╭─ Entries supplied

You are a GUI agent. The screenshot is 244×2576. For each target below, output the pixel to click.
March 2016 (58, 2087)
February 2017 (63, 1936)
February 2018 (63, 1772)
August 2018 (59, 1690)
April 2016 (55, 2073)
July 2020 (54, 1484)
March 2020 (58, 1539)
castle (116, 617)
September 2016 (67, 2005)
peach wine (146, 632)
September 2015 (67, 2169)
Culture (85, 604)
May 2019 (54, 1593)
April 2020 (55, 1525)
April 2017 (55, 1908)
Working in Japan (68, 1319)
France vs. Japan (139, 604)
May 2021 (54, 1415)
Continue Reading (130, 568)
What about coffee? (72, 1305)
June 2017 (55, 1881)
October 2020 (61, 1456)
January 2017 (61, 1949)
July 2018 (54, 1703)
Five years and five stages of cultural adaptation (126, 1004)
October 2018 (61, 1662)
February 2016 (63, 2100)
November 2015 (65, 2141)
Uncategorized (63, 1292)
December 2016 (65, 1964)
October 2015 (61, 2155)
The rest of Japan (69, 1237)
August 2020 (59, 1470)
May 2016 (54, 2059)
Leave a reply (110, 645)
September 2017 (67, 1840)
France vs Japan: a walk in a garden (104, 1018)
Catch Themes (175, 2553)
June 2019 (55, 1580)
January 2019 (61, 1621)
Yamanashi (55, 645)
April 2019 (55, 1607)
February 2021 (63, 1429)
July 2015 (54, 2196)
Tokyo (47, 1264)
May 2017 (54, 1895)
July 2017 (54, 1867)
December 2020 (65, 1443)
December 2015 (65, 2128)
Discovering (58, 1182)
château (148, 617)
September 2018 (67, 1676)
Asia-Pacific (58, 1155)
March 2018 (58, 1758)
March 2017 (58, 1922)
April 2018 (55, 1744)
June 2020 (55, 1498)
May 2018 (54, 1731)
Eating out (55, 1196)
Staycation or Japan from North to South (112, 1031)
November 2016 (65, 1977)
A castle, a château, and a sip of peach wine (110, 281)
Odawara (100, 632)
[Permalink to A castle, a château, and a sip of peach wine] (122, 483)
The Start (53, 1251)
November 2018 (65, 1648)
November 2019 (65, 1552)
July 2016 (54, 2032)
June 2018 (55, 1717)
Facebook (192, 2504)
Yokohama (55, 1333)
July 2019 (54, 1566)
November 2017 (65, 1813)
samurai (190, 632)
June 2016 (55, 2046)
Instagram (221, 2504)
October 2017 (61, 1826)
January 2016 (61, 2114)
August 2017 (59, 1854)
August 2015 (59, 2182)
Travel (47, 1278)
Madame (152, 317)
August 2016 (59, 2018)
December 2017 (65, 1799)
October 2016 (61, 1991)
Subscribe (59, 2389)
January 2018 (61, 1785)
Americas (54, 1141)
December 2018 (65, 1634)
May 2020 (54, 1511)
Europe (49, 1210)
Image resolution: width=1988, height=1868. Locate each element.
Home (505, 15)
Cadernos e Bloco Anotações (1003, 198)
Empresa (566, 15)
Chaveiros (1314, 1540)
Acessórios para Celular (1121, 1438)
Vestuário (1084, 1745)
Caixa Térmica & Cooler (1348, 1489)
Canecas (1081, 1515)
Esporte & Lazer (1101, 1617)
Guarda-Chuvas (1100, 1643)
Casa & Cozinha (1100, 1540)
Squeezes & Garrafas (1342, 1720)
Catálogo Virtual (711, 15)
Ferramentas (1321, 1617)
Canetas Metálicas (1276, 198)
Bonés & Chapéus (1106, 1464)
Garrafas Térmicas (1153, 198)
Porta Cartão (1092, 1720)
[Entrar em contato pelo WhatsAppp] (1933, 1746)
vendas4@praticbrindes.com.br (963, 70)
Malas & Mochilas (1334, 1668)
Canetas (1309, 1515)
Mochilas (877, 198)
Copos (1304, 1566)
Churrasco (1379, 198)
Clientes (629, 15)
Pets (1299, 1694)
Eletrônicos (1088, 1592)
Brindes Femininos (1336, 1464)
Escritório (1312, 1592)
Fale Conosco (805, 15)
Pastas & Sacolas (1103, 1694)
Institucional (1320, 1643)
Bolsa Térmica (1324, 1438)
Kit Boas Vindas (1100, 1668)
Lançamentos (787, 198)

╰─

Aim of the task - Out of the entries above, write out only the lines between the line holding "Asia-Pacific (58, 1155)" and the line holding "Ferramentas (1321, 1617)", inclusive, each exactly as given.

Response area -
Asia-Pacific (58, 1155)
March 2018 (58, 1758)
March 2017 (58, 1922)
April 2018 (55, 1744)
June 2020 (55, 1498)
May 2018 (54, 1731)
Eating out (55, 1196)
Staycation or Japan from North to South (112, 1031)
November 2016 (65, 1977)
A castle, a château, and a sip of peach wine (110, 281)
Odawara (100, 632)
[Permalink to A castle, a château, and a sip of peach wine] (122, 483)
The Start (53, 1251)
November 2018 (65, 1648)
November 2019 (65, 1552)
July 2016 (54, 2032)
June 2018 (55, 1717)
Facebook (192, 2504)
Yokohama (55, 1333)
July 2019 (54, 1566)
November 2017 (65, 1813)
samurai (190, 632)
June 2016 (55, 2046)
Instagram (221, 2504)
October 2017 (61, 1826)
January 2016 (61, 2114)
August 2017 (59, 1854)
August 2015 (59, 2182)
Travel (47, 1278)
Madame (152, 317)
August 2016 (59, 2018)
December 2017 (65, 1799)
October 2016 (61, 1991)
Subscribe (59, 2389)
January 2018 (61, 1785)
Americas (54, 1141)
December 2018 (65, 1634)
May 2020 (54, 1511)
Europe (49, 1210)
Image resolution: width=1988, height=1868. Locate each element.
Home (505, 15)
Cadernos e Bloco Anotações (1003, 198)
Empresa (566, 15)
Chaveiros (1314, 1540)
Acessórios para Celular (1121, 1438)
Vestuário (1084, 1745)
Caixa Térmica & Cooler (1348, 1489)
Canecas (1081, 1515)
Esporte & Lazer (1101, 1617)
Guarda-Chuvas (1100, 1643)
Casa & Cozinha (1100, 1540)
Squeezes & Garrafas (1342, 1720)
Catálogo Virtual (711, 15)
Ferramentas (1321, 1617)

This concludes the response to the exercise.